The transition from late pregnancy to early lactation is a critical period in a dairy cow's life due to the rapidly increasing drain of nutrients from the maternal organism towards the foetus and into colostrum and milk. In order to cope with the challenges of parturition and lactation, comprehensive adaptive reactions comprising the endocrine and the immune system need to be accomplished. There is high variation in this coping ability and both metabolic and infectious diseases, summarized as "production diseases", such as hypocalcaemia (milk fever), fatty liver syndrome, laminitis and ketosis, may occur and impact welfare, productive lifespan and economic outcomes. Proteomics and metabolomics have emerged as valuable techniques to characterize proteins and metabolite assets from tissue and biological fluids, such as milk, blood and urine. In this review we provide an overview on metabolic status and physiological changes during the transition period and the related production diseases in dairy cows, and summarize the state of art on proteomics and metabolomics of biological fluids and tissues involved in metabolic stress during the peripartum period.

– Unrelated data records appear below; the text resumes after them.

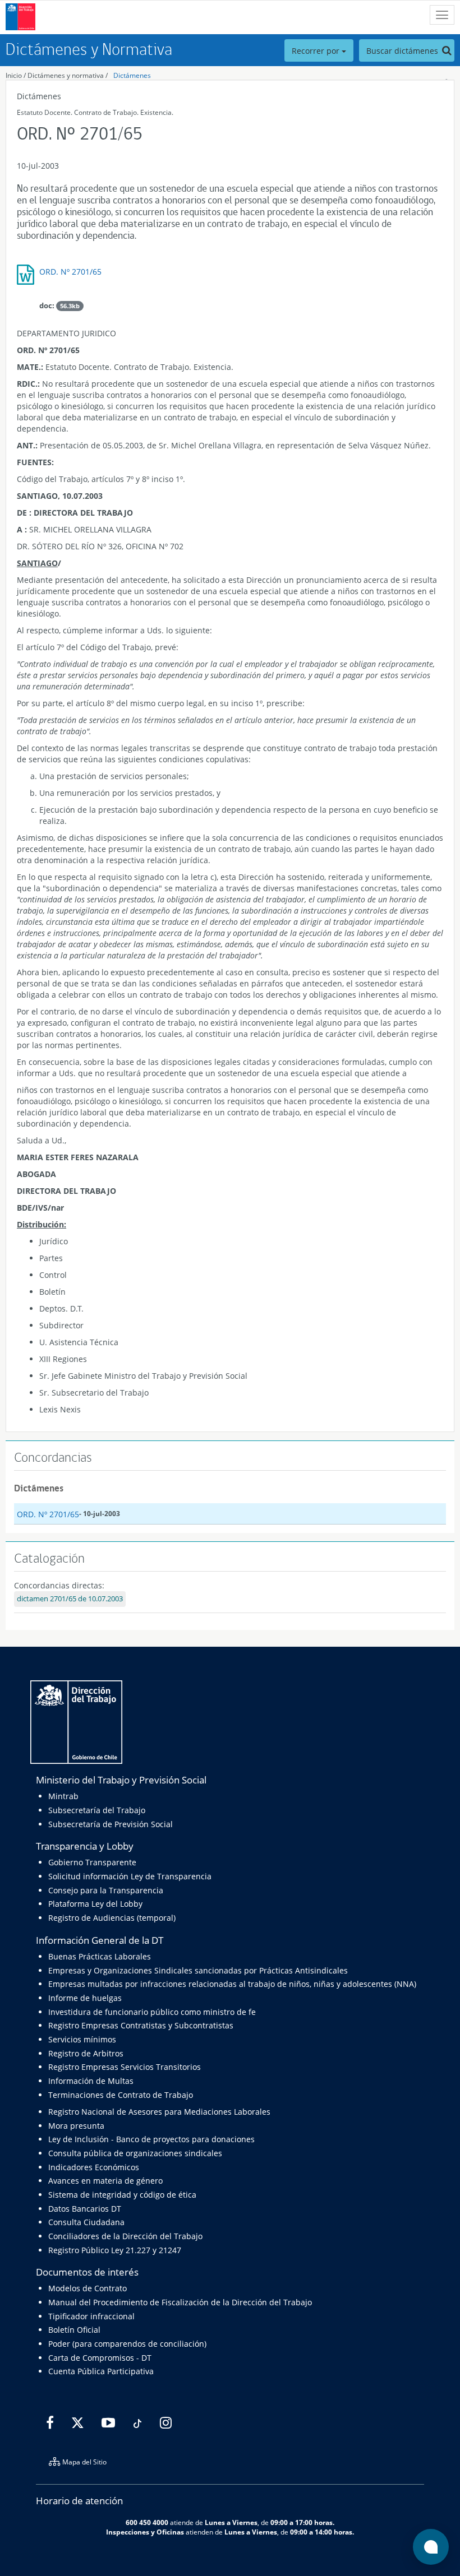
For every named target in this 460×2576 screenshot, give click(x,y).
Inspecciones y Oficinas (145, 2531)
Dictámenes (132, 75)
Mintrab (63, 1796)
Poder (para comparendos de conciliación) (127, 2343)
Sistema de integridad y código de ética (122, 2194)
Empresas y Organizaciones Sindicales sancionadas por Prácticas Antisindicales (198, 1970)
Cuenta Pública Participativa (101, 2371)
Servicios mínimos (82, 2039)
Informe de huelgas (85, 1998)
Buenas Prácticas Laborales (99, 1956)
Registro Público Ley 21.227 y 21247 (114, 2250)
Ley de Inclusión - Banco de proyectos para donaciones (151, 2139)
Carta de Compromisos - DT (99, 2357)
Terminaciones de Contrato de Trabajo (120, 2094)
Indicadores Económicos (93, 2167)
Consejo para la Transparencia (105, 1890)
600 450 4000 (147, 2522)
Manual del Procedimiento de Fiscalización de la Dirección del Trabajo (180, 2302)
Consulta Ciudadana (86, 2222)
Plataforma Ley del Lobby (95, 1903)
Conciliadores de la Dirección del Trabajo (125, 2236)
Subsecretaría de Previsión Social (110, 1824)
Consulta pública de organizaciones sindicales (135, 2153)
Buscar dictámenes (403, 50)
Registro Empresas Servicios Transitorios (124, 2066)
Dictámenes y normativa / (67, 75)
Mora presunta (76, 2125)
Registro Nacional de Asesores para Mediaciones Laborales (159, 2111)
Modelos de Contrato (87, 2288)
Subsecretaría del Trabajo (96, 1810)
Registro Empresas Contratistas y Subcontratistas (140, 2025)
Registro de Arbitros (85, 2053)
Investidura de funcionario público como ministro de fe (152, 2012)
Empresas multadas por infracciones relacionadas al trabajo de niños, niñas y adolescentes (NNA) (232, 1984)
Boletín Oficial (74, 2329)
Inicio (14, 75)
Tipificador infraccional (91, 2316)
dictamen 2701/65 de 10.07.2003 (70, 1599)
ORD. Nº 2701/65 (70, 271)
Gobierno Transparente (92, 1862)
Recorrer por (317, 50)
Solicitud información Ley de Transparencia (129, 1876)
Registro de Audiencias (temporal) (112, 1917)
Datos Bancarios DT (84, 2208)
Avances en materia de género (105, 2180)
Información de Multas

We also provide a current and prospective view of the application of the recent achievements generated by omics for biomarker discovery and their potential in diagnosis.

BIOLOGICAL SIGNIFICANCE

For high-yielding dairy cows there are several "occupational diseases" that occur mainly during the metabolic challenges related to the transition from pregnancy to lactation. Such diseases and their sequelae form a major concern for dairy production, and often lead to early culling of animals. Beside the economical perspective, metabolic stress may severely influence animal welfare. There is a multitude of studies about the metabolic backgrounds of such so called production diseases like ketosis, fatty liver, or hypocalcaemia, although the investigations aiming to assess the complexity of the pathophysiological reactions are largely focused on gene expression, i.e. transcriptomics. For extending the knowledge towards the proteome and the metabolome, the respective technologies are of increasing importance and can provide an overall view of how dairy cows react to metabolic stress, which is needed for an in-depth understanding of the molecular mechanisms of the related diseases. We herein review the current findings from studies applying proteomics and metabolomics to transition-related diseases, including fatty liver, ketosis, endometritis, hypocalcaemia and laminitis. For each disease, a brief overview of the up to date knowledge about its pathogenesis is provided, followed by an insight into the most recent achievements on the proteome and metabolome of tissues and biological fluids, such as blood serum and urine, highlighting potential biomarkers. We believe that this review would help readers to be become more familiar with the recent progresses of molecular background of transition-related diseases thus encouraging research in this field.